Pfeiffer: Millennials the key to ending polarization in Washington

Published March 9, 2015 6:32pm ET



President Obama came into the White House promising to unite the country. He promised to unite Americans past political parties, beyond racial divides, through age gaps, and now-former senior advisor Dan Pfeiffer stood at his side through all of the promises.

But Pfeiffer, who stepped down from his post on Friday, admitted in an “exit interview” with New York Magazine that the White House gave up on that idea long ago.

He told NY Mag that Republicans were unreachable and that the polarizing situation in Washington –which has only gotten worse since Obama took office — will likely continue at least until current millennials start taking over as political leaders.

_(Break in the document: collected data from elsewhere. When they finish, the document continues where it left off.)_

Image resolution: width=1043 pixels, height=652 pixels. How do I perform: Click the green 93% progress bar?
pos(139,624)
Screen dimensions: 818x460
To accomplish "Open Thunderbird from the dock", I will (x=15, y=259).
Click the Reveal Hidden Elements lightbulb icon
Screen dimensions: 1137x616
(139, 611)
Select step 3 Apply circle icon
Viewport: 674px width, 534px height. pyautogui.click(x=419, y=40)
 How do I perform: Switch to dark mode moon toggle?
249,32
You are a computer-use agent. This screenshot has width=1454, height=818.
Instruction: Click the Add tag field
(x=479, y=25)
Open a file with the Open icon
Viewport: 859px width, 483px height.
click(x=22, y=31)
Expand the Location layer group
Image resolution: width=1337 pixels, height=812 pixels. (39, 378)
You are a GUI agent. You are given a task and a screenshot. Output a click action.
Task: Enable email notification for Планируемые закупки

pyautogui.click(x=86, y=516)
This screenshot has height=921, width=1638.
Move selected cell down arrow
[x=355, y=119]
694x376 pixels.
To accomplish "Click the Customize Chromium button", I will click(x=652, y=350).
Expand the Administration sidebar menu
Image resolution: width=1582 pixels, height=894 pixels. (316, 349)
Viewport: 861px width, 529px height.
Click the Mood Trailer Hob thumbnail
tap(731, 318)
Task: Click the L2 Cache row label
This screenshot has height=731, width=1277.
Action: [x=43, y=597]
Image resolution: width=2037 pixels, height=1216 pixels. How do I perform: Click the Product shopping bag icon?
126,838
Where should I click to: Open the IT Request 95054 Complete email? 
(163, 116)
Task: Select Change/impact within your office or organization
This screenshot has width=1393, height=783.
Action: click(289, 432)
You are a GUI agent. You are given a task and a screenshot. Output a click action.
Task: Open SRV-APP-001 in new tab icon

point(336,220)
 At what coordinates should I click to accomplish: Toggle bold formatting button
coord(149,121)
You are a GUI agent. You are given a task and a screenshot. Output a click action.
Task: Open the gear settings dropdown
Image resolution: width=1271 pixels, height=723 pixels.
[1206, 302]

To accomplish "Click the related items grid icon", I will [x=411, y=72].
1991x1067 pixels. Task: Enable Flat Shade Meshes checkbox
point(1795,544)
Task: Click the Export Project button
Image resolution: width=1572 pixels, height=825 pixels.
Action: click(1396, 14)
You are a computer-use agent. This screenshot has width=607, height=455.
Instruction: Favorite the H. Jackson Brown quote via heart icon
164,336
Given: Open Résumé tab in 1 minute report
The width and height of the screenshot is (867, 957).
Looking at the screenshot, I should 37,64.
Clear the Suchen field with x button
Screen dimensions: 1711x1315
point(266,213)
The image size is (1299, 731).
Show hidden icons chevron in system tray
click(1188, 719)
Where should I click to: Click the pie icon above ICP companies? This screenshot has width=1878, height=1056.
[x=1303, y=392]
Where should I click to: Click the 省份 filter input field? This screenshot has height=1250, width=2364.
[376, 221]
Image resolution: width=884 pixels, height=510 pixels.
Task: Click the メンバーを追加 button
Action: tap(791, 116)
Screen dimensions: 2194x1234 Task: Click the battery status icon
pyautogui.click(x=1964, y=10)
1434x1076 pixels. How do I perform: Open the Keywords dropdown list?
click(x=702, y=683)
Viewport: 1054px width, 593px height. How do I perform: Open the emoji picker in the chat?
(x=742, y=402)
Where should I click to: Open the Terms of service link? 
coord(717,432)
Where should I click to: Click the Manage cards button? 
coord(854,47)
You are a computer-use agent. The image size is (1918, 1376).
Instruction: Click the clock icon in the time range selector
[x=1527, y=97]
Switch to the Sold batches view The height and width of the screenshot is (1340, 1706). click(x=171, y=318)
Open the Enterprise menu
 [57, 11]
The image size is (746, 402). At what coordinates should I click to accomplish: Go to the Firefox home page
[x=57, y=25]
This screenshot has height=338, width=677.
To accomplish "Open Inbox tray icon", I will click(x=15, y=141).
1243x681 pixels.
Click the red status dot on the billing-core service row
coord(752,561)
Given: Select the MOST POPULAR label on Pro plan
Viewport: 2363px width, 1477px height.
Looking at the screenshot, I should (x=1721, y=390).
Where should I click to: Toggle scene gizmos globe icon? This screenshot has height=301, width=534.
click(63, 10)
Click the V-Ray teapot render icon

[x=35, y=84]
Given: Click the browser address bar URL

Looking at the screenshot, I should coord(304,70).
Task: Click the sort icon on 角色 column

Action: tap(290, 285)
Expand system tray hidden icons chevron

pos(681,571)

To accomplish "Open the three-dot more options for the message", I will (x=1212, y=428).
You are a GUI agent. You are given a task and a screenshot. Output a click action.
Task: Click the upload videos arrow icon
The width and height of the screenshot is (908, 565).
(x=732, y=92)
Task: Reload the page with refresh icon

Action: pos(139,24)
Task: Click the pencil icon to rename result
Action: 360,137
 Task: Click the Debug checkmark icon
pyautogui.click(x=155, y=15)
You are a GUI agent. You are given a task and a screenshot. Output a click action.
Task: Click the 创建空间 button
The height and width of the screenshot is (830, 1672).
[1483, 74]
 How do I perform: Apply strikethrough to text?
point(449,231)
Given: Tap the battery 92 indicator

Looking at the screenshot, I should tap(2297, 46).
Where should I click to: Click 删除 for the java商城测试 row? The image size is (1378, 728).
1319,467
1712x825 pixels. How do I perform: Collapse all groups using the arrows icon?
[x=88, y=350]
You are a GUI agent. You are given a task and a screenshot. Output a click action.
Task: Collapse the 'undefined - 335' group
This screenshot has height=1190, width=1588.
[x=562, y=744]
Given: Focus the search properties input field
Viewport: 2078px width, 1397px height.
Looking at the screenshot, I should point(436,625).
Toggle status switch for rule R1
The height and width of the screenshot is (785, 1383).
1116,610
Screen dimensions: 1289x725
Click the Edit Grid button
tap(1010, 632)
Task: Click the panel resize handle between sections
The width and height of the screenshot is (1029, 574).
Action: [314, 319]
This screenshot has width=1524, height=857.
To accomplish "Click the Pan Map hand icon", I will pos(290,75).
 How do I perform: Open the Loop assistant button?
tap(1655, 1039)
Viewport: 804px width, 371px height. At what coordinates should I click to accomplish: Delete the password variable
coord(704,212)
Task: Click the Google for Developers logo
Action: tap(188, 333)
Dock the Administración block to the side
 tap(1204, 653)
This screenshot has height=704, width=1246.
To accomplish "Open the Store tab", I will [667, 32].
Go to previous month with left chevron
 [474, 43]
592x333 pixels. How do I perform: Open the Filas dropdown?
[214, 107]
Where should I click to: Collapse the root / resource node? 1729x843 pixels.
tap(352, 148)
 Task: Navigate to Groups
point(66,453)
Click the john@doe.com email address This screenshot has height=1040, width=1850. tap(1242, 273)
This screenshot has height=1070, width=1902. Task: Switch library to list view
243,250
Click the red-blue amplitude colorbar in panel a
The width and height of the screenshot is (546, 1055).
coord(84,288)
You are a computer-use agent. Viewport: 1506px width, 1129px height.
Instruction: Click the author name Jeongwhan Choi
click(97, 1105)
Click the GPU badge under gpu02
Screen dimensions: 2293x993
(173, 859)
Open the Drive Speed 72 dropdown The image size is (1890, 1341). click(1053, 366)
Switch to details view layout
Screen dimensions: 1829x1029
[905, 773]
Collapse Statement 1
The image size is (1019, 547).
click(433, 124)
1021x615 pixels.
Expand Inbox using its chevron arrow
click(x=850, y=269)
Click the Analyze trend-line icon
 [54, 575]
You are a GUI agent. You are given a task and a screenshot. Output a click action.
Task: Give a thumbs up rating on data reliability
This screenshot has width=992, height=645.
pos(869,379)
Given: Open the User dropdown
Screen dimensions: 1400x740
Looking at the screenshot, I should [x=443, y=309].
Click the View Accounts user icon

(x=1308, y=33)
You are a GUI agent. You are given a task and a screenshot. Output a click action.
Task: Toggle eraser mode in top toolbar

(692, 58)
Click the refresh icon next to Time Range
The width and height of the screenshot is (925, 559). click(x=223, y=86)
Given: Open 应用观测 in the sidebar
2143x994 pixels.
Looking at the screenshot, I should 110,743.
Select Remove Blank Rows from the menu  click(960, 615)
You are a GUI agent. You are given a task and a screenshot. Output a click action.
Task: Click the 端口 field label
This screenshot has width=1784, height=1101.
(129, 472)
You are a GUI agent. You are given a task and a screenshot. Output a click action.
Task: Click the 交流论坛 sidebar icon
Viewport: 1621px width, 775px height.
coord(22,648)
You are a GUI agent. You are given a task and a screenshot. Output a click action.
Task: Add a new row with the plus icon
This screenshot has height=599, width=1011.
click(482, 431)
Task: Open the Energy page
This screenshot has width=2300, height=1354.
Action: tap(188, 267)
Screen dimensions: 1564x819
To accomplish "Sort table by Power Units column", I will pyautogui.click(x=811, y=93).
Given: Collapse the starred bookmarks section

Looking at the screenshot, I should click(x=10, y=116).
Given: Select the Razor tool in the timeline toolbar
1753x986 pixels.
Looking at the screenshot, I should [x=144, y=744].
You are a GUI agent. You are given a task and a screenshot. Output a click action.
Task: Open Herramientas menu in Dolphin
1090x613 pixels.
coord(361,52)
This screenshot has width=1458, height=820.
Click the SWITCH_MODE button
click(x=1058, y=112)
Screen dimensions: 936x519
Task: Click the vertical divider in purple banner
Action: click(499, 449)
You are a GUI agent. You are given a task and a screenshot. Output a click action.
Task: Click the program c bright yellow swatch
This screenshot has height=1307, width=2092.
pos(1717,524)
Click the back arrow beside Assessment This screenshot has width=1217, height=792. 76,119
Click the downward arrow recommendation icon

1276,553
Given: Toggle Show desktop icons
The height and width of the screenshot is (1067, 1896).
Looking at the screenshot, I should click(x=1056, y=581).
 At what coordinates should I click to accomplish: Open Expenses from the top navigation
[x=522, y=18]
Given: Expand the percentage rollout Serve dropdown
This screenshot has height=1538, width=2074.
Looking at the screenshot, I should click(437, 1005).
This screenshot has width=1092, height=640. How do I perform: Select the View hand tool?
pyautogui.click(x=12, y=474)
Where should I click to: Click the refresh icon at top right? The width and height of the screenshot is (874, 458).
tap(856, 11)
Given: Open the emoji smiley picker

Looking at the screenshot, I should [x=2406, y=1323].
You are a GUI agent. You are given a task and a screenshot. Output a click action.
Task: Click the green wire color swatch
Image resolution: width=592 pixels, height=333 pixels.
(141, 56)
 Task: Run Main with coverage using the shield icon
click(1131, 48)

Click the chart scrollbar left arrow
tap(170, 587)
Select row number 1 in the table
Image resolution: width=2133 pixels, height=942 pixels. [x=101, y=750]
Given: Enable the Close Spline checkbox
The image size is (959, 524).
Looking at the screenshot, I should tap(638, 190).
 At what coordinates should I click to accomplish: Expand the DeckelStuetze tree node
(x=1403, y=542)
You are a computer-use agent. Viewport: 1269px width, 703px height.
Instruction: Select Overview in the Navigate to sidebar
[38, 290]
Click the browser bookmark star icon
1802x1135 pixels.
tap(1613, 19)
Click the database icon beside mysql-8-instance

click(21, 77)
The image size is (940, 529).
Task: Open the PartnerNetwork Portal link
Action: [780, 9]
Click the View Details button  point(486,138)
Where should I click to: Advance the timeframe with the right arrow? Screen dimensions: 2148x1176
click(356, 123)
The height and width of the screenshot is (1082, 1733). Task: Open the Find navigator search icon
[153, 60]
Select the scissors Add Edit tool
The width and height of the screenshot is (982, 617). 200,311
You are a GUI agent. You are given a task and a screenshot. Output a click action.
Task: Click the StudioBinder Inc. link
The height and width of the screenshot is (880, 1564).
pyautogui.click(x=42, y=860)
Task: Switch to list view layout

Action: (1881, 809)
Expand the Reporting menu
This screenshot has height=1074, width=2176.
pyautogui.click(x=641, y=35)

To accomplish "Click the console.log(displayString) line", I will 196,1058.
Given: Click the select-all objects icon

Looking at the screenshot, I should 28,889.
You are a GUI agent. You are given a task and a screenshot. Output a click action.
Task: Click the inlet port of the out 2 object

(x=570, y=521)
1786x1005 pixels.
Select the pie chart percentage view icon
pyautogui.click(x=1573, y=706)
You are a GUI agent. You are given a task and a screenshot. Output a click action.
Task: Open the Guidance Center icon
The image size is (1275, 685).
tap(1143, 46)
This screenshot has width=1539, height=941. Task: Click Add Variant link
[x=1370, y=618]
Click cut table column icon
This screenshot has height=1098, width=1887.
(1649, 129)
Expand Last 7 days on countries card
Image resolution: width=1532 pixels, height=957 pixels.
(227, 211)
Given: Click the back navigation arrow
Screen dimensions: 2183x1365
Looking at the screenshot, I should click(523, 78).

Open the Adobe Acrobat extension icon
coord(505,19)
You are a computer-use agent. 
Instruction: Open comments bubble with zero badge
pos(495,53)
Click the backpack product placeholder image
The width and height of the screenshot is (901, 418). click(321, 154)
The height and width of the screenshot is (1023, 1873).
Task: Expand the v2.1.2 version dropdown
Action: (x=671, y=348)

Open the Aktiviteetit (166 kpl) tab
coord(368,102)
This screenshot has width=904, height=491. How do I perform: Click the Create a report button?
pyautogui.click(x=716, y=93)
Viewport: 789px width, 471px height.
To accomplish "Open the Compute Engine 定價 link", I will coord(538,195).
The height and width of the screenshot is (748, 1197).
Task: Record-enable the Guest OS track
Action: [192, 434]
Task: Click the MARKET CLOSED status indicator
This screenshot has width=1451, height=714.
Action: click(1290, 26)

Until then, Pfeiffer said, it’s basically just a waiting game. Well, he said that and then threw a lot more blame at Republicans, naturally.

From New York Magazine:

“The first is rising polarization—“the great sorting,” as he called it—which, over a period of decades, has driven white conservatives out of the Democratic Party and moderates out of the Republican Party, creating two ideologically homogeneous political organizations. The second is the disintegration of restrictions on campaign finance, which “gives people even more incentive to play to the far right or to a set of special-interests donors, so that one individual can basically, especially in these House races, do a $1 million expenditure and completely tip the balance.” And, finally, the news media has changed so that people select only sources that will confirm their preexisting beliefs.

All of this combined makes communication with Republicans mostly hopeless. “There’s very little we can do to change the Republicans’ political situation because they are worried about a cohort of voters who disagree with most of what the president says,” Pfeiffer said. “We don’t have the ability to communicate with them—we can’t even break into the tight communication circles to convince them that climate change is real. They are talking to people who agree with them, they are listening to news outlets that reinforce that point of view, and the president is probably the person with the least ability to break into that because of the partisan bias there.”

Pfeiffer’s reading of the red-blue impasse isn’t that it’s a permanent catastrophe. Demographic change will eventually force Republicans to compete with Democrats for some of the same voters, reopening a national political conversation that is accessible to both parties. And Democrats will find the millennial generation in play. “We’re going to have to work harder to get them registered to vote and involved, and that offers an opportunity, because while they are very progressive in some of their general leanings, they’re less tied to institutions and parties.” But that will have to happen after this administration has left the scene.”